I also rely on Lighthouse (formerly OTA Insight), especially for more granular competitor and market demand analysis. It’s useful when managing multi-property setups, because it allows you to build different comp sets per property type, segment, or positioning. You can also analyse geo-market behaviour, lead times, flight search trends, hotel search volumes, and GDS pickup; all of which help shape a more accurate pricing and positioning strategy.

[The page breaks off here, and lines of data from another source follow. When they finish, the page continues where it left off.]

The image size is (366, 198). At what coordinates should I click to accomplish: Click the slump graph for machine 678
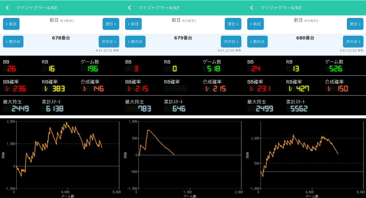tap(61, 157)
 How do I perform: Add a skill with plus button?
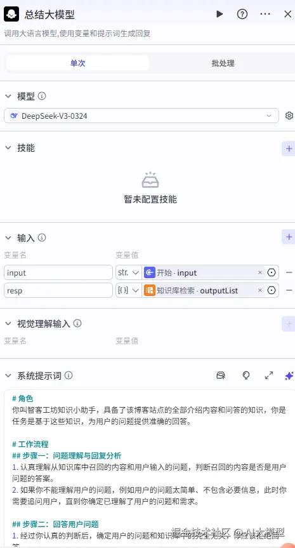click(x=289, y=149)
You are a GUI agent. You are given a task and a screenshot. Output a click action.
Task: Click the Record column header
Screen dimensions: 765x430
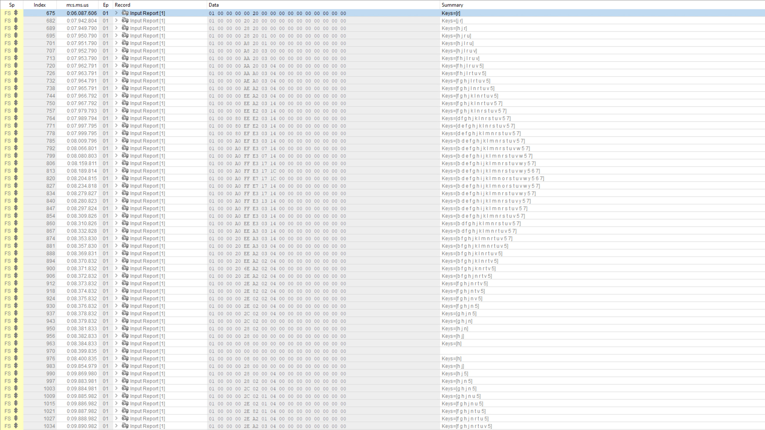[x=122, y=5]
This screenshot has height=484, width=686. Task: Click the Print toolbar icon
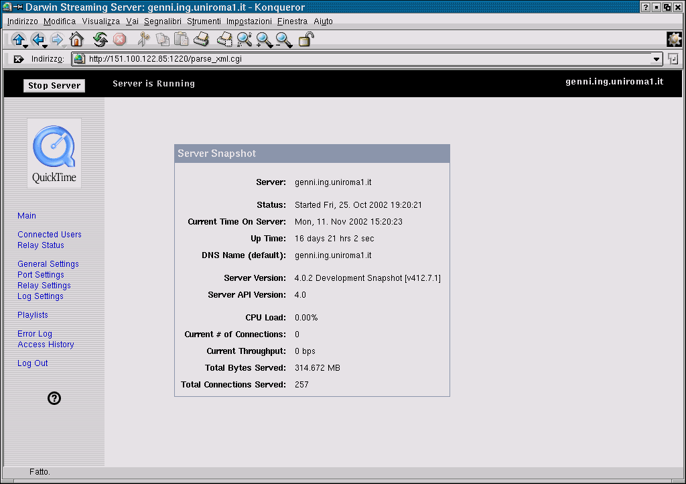coord(201,40)
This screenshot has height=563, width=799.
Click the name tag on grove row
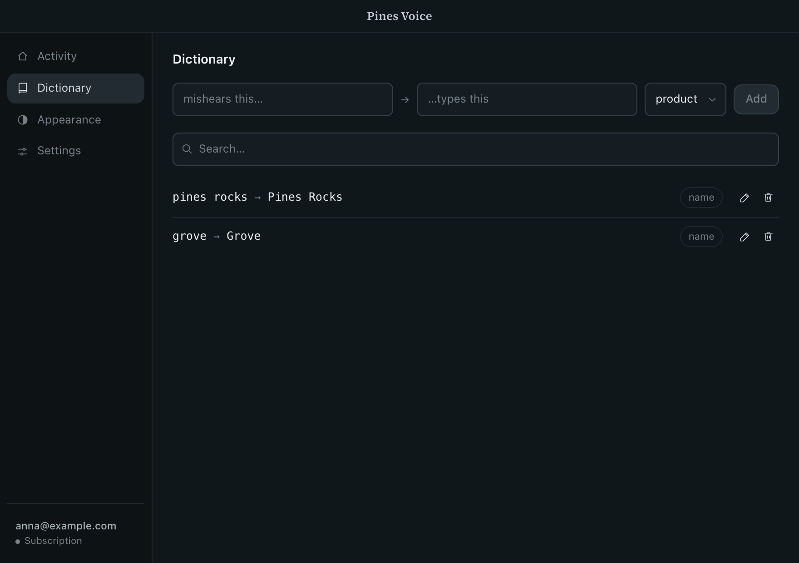click(x=701, y=237)
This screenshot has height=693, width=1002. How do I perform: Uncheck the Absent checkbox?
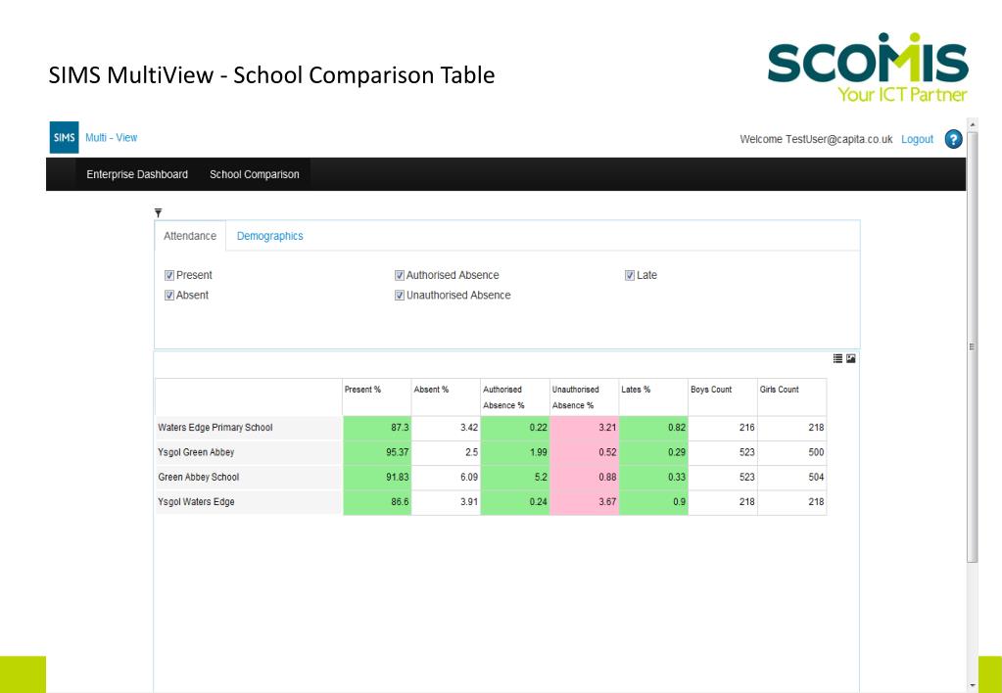click(169, 295)
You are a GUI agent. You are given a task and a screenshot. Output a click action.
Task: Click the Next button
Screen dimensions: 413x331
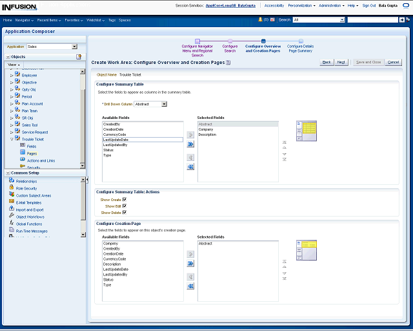[x=341, y=62]
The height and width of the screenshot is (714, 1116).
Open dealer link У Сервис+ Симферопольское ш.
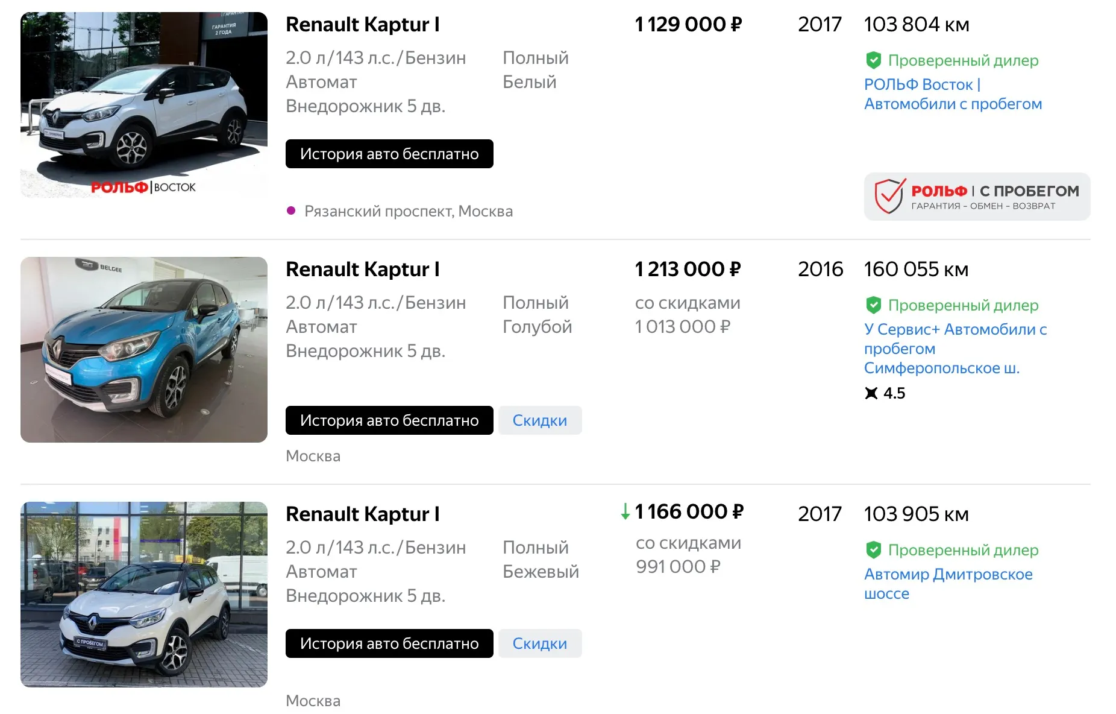pos(955,349)
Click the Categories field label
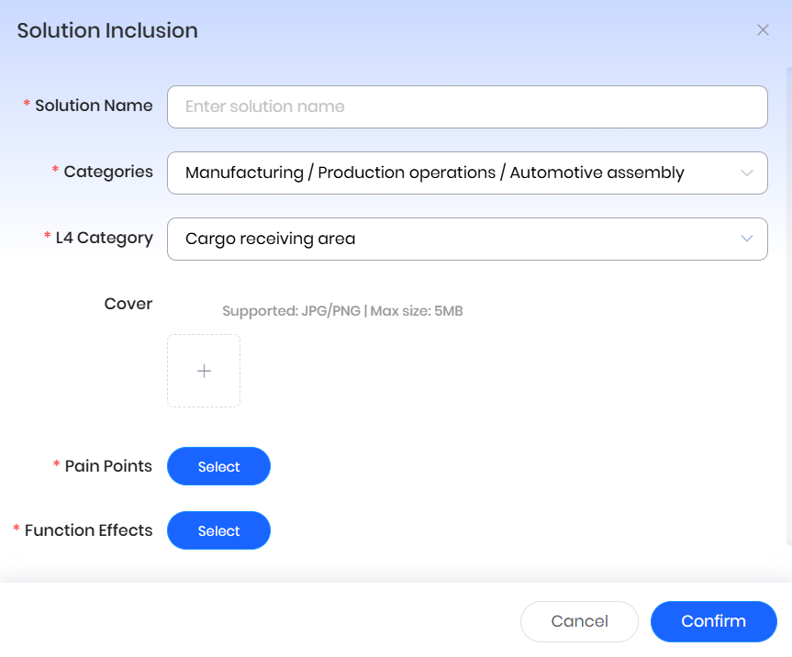 pyautogui.click(x=108, y=172)
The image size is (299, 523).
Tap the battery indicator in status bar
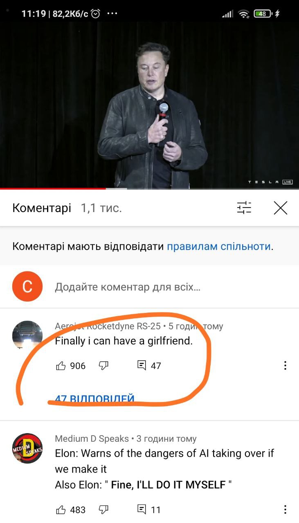pos(263,14)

Another underrated angle is analysing your ad spend performance; particularly through metasearch platforms. Tools like Google Ads Insights, Meta IBE tracking, or even built-in comp set visibility tools in metasearch dashboards can show how your visibility and click-through rate compare to your competitors. If you’re spending more but converting less, it might reflect a pricing mismatch or unclear value proposition. For example, if you notice that your hotel has higher review scores but lower ADR than your comp set, that’s a clear opportunity to reposition or realign your rate strategy. On the other hand, if your ARI is high but RGI is flat or declining, it might be a sign that guests don’t fully see the value for the price and product improvements or better storytelling around your USPs might be needed.

At the end of the day, pricing is not just a number; it’s a reflection of how your value is perceived. Data and tools are here to support, but your strategy should be rooted in knowing your brand, your guest, and the experience you offer. Pricing well isn’t about reacting to competitors – it’s about confidently owning your space in the market.”